What to produce: Below are entries; copy exactly the lines from the one with "Click 'Fixed an issue with power data fields'" through the one with "Image resolution: width=1280 pixels, height=800 pixels. At", both included, and leave out the rest.

============

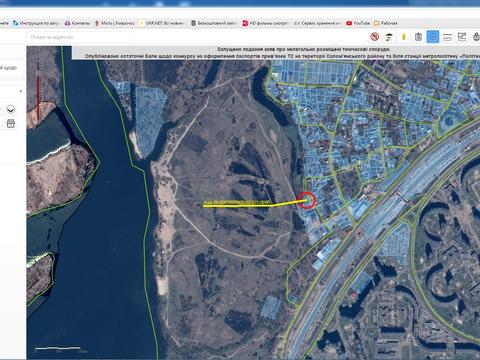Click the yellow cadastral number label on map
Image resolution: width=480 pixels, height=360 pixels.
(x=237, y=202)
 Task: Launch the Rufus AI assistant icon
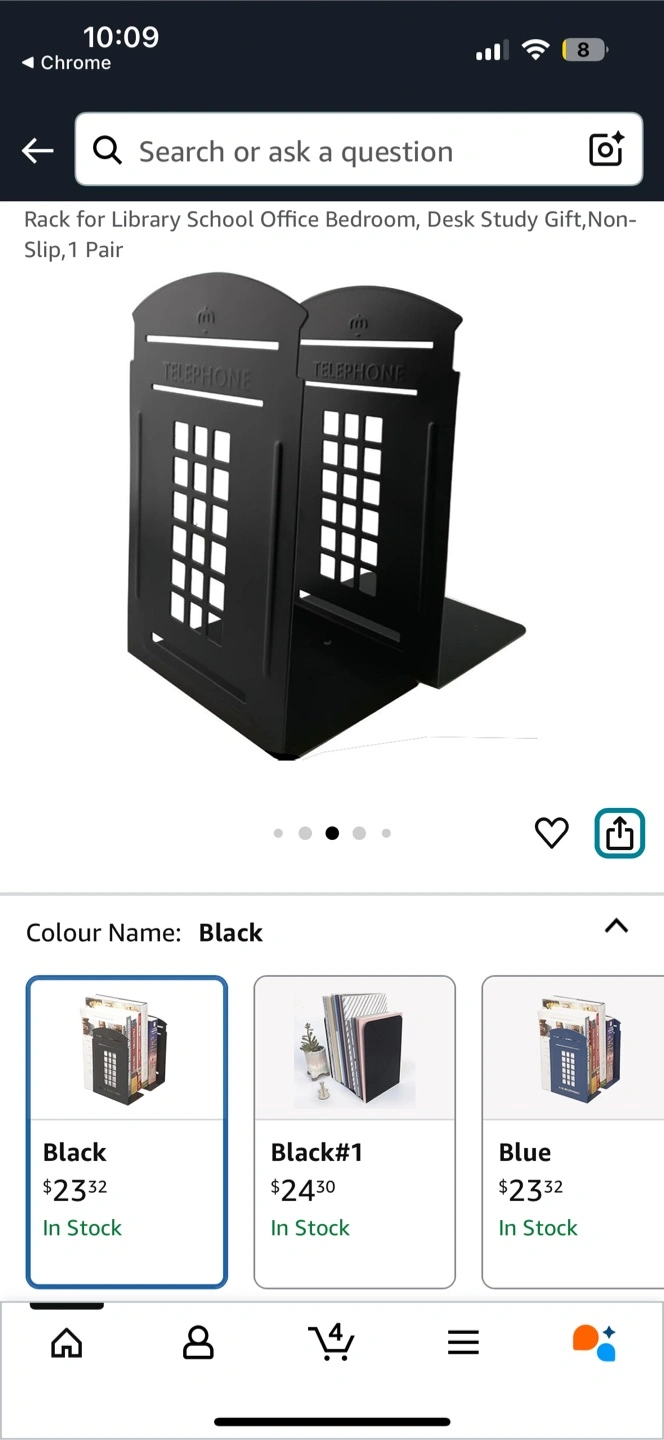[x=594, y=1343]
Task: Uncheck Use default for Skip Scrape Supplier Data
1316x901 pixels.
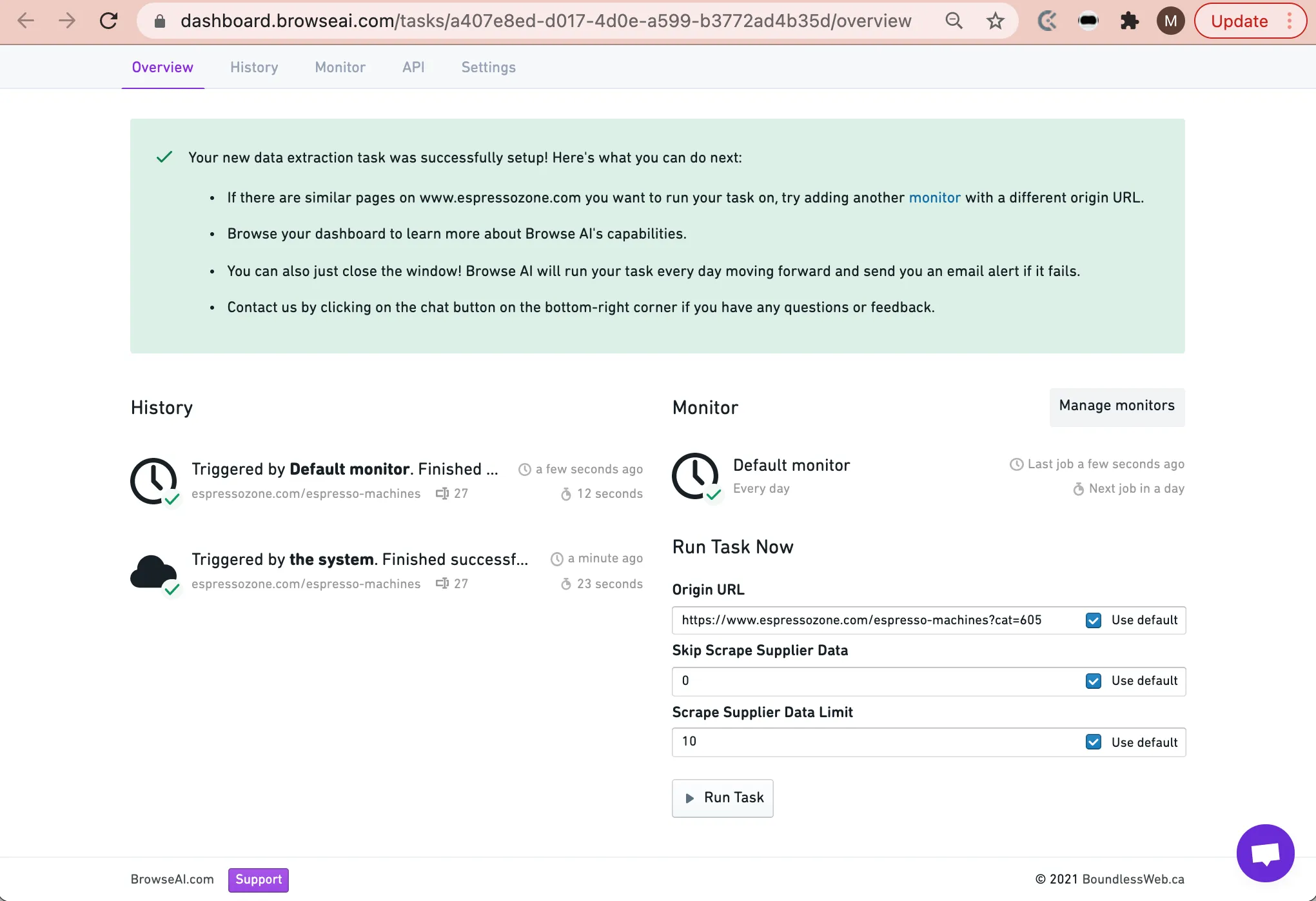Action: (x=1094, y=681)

============

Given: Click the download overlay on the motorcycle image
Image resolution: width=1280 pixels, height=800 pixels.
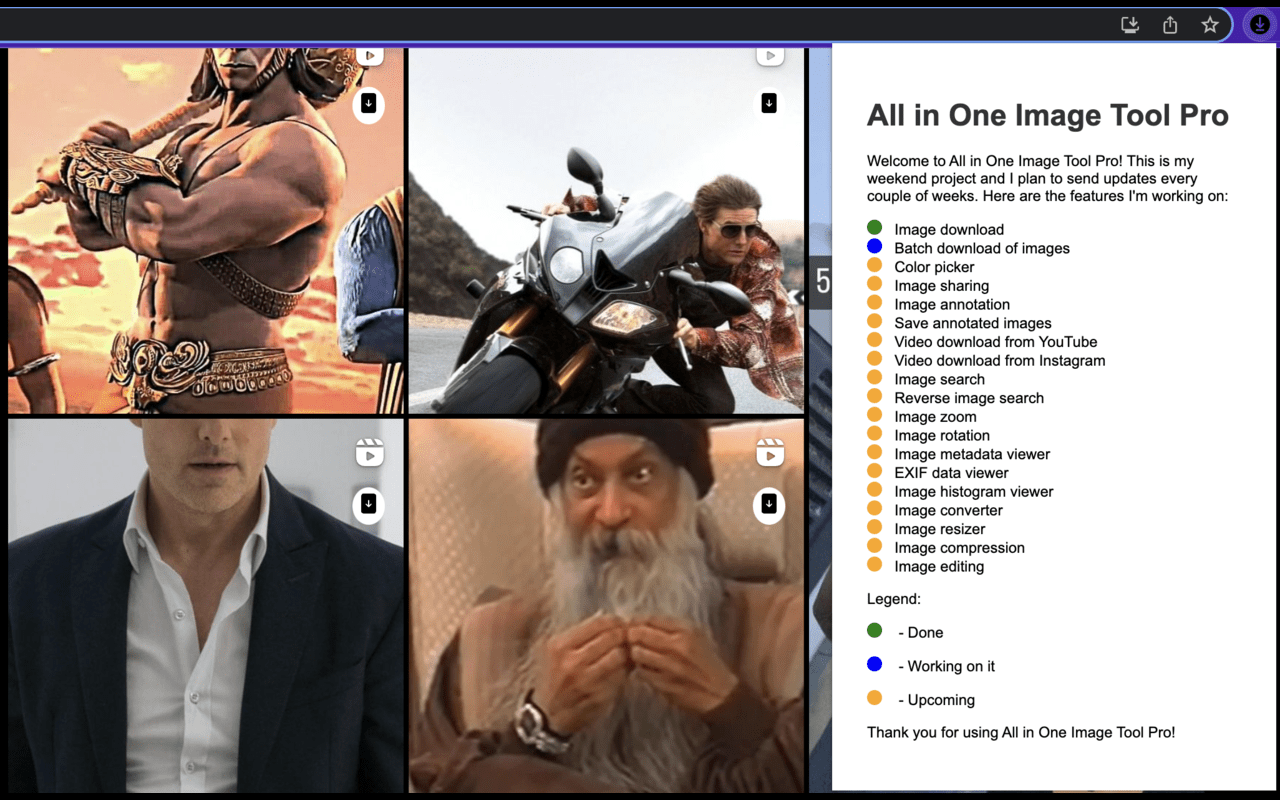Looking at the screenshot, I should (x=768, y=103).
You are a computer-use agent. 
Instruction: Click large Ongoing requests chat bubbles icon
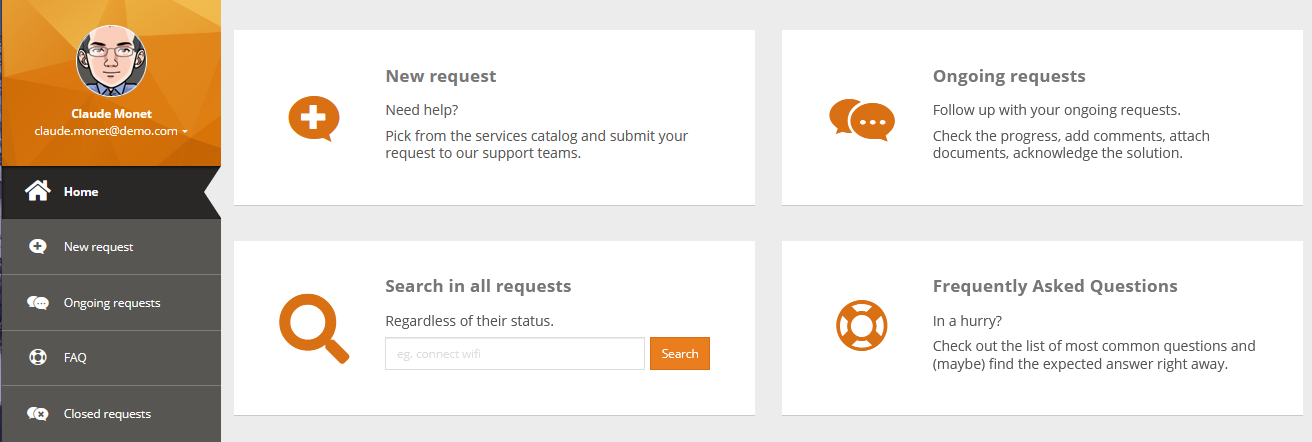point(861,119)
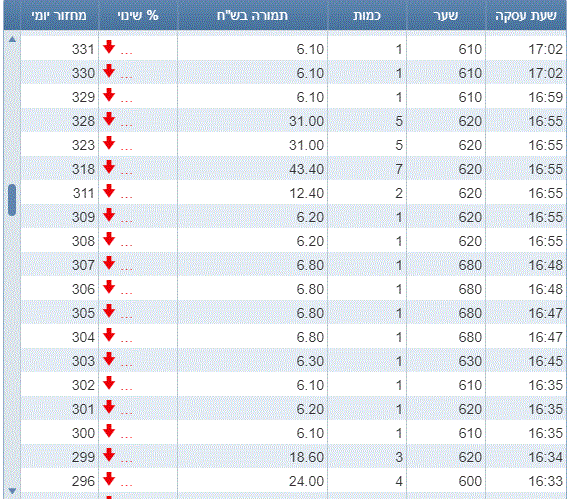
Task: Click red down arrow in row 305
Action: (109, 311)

============

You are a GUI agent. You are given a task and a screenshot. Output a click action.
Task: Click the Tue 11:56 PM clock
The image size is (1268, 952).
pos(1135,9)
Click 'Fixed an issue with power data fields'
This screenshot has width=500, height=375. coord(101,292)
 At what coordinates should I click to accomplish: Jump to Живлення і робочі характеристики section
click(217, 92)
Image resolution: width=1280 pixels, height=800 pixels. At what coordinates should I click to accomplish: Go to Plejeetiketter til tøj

============

Task result:
Click 'Fixed an issue with power data fields'
This screenshot has width=500, height=375. coord(101,292)
 At what coordinates should I click to accomplish: Jump to Живлення і робочі характеристики section
click(217, 92)
Image resolution: width=1280 pixels, height=800 pixels. At what coordinates should I click to accomplish: Go to Plejeetiketter til tøj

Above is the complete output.